An anti-gay lawyer in Canada compared the rainbow pride flag, which represents the struggles of the vulnerable LGBTQ+ community, to a swastika. Both of them, he says, are oppressive.
Speaking at #TheRebelLive, John Carpay of @JCCFCanada just compared the rainbow flag to a swastika, and said that protecting LGBTQ rights is totalitarianism. In case you were wondering if they were bigots. #cdnpoli pic.twitter.com/jMdezFWUBs
— Michael Bueckert (@mbueckert) November 10, 2018
John Carpay, a member of Canada’s United Conservative Party with a history of opposing pro-LGBTQ+ legislation, was speaking at far-right event for Rebel Media, a group whose coverage of white supremacy has been far less than critical. The leader of the UCP, Jason Kenney, has compared Carpay to civil rights leader Rosa Parks… because irony is dead.
“How do we defeat today’s totalitarianism? You’ve got to think about the common characteristics. It doesn’t matter whether it’s a hammer and sickle for communism, or whether it’s the swastika for Nazi Germany or whether it’s a rainbow flag, the underlying thing is a hostility to individual freedoms,” Carpay said.
It’s obvious what Carpay is doing. He’s suggesting that the LGBTQ+ flag represents the idea that gay people and activists want to control others and force them to behave a certain way. He acts like a gay couple trying to buy the same cake as a straight couple, then complaining if a Christian baker doesn’t want to sell it to them, shouldn’t be trying to force that baker to violate his religious beliefs — as if he’s the one who’s oppressed.
It’s a wild misunderstanding that equates equal treatment under the law with some kind of special privilege that comes at the expense of people of faith.Even though his message was abundantly clear, Carpay is now claiming that people are actually twisting his words.
Carpay told CBC News in a phone interview that the 30-second clip gives an incorrect impression that he’s “equating different belief systems” and doesn’t do justice to his 20-minute presentation, which focused on the “nature of totalitarianism.”
“I’m saying that totalitarianism has common characteristics and then I’m saying it doesn’t matter what external symbol is being used when freedoms are under attack,” Carpay said.
“We have to defend the free society. It doesn’t matter what the external symbol might be for an ideology, what matters is our fundamental freedoms being attacked and what are we doing to defend them.”
Carpay is a lawyer, so maybe he’s looking for a loophole, but he doesn’t seem to understand that it isn’t the “context” that is the real problem. It’s seeing a civil rights movement as a totalitarian regime ripping away freedoms from everyday citizens. In fact, it’s the exact opposite of all that. Carpay also provides no evidence to support his ridiculous conclusion. He doesn’t understand that most LGBTQ+ people just want to live their lives without intrusion from government, which, by his own logic, means he should be defending them and their civil rights.
Carpay issued a fake “apology,” but there’s no denying his underlying premise.

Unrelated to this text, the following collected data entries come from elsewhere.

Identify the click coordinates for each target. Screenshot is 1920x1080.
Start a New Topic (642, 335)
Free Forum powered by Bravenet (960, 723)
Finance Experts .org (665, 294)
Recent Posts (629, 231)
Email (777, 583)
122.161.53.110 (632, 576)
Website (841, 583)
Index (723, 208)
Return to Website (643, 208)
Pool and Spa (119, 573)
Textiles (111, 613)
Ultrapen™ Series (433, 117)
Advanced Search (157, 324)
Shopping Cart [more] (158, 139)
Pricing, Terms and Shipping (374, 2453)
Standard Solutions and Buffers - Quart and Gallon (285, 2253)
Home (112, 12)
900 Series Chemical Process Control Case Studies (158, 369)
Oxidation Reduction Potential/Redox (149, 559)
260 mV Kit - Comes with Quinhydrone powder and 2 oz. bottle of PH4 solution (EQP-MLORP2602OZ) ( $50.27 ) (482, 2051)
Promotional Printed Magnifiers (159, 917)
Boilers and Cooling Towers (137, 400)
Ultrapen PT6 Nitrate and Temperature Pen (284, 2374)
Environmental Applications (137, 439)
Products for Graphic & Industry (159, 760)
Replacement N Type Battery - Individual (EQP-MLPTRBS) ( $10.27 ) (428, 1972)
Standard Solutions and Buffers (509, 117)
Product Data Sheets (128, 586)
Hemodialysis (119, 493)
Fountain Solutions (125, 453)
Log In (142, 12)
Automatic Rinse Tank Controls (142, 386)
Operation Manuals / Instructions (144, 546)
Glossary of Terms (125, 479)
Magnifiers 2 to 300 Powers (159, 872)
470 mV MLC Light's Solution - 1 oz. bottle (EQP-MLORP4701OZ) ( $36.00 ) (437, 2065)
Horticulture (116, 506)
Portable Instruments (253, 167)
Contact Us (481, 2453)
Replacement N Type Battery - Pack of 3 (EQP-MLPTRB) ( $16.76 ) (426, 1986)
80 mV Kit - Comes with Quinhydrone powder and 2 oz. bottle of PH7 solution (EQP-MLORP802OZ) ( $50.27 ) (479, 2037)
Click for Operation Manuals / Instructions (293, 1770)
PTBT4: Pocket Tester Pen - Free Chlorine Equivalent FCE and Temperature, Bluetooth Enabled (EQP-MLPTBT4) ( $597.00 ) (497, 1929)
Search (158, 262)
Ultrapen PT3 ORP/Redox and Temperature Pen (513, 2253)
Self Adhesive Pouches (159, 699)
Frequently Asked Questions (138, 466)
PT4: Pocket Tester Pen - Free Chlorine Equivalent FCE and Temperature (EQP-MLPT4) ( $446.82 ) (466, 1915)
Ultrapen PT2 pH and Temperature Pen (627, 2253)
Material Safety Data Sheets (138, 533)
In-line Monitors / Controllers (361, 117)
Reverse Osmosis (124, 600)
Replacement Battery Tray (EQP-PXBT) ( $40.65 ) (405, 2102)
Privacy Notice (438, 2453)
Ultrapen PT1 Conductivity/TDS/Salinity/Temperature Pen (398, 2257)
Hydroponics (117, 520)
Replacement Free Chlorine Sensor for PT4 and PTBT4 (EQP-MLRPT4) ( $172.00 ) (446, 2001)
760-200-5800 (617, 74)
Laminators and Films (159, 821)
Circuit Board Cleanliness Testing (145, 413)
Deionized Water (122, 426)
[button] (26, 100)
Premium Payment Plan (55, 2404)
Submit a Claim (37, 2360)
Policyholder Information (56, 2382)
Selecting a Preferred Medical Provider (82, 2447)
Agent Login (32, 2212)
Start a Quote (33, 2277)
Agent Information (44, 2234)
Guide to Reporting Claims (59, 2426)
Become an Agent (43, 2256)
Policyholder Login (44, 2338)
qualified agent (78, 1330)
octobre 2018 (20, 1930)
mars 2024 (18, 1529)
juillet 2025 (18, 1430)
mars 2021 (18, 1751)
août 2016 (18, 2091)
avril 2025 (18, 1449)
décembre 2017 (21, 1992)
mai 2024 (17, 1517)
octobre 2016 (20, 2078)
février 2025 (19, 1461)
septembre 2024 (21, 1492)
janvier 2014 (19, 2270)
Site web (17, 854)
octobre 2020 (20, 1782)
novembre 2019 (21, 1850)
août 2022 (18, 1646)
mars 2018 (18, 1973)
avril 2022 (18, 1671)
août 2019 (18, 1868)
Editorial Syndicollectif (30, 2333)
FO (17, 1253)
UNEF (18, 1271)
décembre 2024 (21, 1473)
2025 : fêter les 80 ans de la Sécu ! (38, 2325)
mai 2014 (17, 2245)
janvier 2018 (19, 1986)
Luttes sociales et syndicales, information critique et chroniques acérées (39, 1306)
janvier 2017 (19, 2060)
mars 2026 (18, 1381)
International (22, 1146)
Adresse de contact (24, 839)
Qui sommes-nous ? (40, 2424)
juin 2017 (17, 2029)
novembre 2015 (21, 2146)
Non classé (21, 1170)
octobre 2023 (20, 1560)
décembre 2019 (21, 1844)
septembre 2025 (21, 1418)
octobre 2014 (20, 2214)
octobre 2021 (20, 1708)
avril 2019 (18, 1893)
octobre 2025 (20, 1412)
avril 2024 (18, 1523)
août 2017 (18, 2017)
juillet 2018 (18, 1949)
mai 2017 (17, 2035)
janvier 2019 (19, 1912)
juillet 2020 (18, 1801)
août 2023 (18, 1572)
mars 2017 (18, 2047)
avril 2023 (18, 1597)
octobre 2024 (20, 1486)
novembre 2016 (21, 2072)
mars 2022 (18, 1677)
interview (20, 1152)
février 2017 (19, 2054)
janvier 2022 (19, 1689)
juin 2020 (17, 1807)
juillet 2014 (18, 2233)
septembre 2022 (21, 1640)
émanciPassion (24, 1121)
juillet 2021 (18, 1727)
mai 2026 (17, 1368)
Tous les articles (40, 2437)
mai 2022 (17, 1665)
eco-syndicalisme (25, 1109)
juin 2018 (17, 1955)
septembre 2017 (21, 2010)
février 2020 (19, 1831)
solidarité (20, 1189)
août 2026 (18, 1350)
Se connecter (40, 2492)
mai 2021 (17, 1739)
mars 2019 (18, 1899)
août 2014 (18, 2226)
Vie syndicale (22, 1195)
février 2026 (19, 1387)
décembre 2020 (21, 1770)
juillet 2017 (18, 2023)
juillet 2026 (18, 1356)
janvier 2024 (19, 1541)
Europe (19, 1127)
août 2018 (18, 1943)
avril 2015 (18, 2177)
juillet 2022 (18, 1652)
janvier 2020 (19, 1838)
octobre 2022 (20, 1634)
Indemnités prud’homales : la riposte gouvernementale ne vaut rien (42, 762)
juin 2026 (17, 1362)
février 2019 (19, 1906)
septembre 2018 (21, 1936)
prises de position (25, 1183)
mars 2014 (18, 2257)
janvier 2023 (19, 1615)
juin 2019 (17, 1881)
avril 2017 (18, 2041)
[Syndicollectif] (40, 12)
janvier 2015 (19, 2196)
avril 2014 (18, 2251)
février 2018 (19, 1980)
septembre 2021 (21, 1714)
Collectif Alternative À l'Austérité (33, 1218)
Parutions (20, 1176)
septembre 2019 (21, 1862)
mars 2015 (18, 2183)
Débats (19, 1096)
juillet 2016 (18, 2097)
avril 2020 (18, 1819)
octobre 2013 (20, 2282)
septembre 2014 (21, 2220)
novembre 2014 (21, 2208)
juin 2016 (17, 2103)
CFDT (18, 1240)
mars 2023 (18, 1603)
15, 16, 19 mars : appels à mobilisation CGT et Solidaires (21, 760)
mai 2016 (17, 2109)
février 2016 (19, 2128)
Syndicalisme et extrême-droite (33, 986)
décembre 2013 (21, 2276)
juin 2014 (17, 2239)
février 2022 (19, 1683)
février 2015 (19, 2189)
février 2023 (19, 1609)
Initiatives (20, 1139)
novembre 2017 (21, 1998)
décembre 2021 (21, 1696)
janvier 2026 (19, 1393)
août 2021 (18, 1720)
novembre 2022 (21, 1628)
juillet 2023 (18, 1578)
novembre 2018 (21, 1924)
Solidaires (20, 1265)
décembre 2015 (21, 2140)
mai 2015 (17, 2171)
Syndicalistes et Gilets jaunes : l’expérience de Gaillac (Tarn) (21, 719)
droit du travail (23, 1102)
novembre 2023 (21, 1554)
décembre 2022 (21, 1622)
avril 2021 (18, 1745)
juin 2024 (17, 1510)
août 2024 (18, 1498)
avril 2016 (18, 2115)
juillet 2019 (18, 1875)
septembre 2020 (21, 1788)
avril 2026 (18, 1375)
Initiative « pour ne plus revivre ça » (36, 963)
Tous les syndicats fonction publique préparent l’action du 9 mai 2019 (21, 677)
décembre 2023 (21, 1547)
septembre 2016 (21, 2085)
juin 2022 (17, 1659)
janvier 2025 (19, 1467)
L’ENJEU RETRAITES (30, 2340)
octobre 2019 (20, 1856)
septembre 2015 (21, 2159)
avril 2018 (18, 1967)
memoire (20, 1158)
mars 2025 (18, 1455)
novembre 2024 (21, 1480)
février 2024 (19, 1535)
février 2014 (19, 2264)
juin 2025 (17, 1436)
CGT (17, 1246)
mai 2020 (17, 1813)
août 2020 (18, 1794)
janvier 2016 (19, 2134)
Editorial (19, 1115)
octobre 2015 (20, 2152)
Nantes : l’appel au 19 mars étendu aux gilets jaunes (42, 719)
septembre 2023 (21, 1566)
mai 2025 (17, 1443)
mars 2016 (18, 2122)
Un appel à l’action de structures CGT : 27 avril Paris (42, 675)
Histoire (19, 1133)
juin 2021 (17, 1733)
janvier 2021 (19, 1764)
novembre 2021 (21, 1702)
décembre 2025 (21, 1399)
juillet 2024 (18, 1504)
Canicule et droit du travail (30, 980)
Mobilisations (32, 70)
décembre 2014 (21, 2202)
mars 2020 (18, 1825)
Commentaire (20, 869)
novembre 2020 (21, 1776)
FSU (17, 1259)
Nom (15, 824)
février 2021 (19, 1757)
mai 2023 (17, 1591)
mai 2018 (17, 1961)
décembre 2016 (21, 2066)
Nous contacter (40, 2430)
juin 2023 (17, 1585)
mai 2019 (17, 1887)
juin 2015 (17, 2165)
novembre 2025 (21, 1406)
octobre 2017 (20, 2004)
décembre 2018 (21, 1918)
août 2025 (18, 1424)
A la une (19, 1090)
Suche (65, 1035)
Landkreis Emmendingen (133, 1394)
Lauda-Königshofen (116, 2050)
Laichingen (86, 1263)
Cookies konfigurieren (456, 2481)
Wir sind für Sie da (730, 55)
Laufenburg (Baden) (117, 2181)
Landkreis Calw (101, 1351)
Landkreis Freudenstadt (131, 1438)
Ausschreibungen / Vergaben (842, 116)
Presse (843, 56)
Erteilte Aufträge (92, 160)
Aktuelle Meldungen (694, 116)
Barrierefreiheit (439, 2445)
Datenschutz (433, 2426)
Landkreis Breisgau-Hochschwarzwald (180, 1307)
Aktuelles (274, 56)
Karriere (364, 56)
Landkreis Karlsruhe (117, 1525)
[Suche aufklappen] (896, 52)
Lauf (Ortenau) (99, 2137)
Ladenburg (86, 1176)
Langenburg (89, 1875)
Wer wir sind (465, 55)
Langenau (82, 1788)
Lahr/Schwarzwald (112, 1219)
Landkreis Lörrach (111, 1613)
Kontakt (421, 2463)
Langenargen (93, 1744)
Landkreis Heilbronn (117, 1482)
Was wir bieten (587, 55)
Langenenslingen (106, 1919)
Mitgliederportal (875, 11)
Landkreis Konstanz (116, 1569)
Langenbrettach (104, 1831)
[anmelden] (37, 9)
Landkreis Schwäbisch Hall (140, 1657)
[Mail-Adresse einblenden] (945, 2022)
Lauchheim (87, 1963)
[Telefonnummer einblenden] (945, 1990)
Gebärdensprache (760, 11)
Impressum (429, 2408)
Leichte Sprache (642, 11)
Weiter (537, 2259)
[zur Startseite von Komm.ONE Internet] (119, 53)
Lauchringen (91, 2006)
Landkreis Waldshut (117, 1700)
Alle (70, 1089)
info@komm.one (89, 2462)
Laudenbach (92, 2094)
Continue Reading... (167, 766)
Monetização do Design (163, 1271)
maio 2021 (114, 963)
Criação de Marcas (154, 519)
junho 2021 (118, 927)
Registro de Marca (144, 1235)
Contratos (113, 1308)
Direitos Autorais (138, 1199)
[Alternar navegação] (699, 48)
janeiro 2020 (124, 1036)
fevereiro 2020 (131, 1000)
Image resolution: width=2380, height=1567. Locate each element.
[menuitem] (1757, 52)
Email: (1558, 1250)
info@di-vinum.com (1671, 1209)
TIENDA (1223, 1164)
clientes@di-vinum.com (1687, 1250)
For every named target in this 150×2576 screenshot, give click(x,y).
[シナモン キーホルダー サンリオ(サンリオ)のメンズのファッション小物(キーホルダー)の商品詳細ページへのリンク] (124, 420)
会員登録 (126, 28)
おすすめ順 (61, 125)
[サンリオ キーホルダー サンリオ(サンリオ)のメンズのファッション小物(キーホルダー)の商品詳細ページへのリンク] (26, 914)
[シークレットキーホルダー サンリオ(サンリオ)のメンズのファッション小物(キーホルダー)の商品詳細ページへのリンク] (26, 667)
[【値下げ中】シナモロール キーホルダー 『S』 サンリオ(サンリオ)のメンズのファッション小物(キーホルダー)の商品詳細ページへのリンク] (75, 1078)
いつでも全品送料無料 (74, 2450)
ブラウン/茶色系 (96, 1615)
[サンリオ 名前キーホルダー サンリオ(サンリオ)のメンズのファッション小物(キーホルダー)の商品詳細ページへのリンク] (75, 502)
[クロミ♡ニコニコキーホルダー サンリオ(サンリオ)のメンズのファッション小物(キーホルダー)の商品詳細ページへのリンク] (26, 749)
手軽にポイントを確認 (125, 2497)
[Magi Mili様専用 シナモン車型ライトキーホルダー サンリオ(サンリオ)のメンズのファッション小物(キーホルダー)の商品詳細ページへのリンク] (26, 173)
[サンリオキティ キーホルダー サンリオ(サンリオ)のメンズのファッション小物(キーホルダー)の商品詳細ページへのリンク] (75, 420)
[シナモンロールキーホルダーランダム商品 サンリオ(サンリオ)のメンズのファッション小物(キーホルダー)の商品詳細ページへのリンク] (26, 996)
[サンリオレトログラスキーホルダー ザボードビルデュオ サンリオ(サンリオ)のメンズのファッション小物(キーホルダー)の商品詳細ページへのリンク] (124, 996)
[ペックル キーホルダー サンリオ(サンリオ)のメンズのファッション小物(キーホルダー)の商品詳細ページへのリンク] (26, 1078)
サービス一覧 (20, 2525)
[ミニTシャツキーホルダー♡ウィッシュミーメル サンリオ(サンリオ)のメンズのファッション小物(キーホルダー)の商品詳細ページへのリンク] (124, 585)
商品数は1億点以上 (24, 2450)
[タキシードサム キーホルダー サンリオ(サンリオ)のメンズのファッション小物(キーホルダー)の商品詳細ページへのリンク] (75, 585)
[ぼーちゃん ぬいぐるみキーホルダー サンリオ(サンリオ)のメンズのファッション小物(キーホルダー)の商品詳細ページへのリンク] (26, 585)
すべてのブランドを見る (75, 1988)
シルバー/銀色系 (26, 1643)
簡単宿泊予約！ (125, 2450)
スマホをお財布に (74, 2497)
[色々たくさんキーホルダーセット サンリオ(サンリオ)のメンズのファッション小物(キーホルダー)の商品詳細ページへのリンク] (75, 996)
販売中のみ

We know that because he’s fought against reasonable LGBTQ+ protections for many years.
Carpay said examples of freedoms being under attack include anti-LGBT protestors being removed from college campuses and Alberta government Bill 24, which protects students from being outed by teachers if they join a gay-straight alliance…
Carpay is the lawyer behind a lawsuit challenging Alberta’s Bill 24.
In arguments before the court, he alleged that gay-straight alliances — peer-support groups that are meant to tackle bullying and provide supportive environments for LGBTQ students — are “ideological sexual clubs.”
Ignorance is never a good defense, but that’s all Carpay has going for him.
I guess everyone in Canada isn’t nice after all.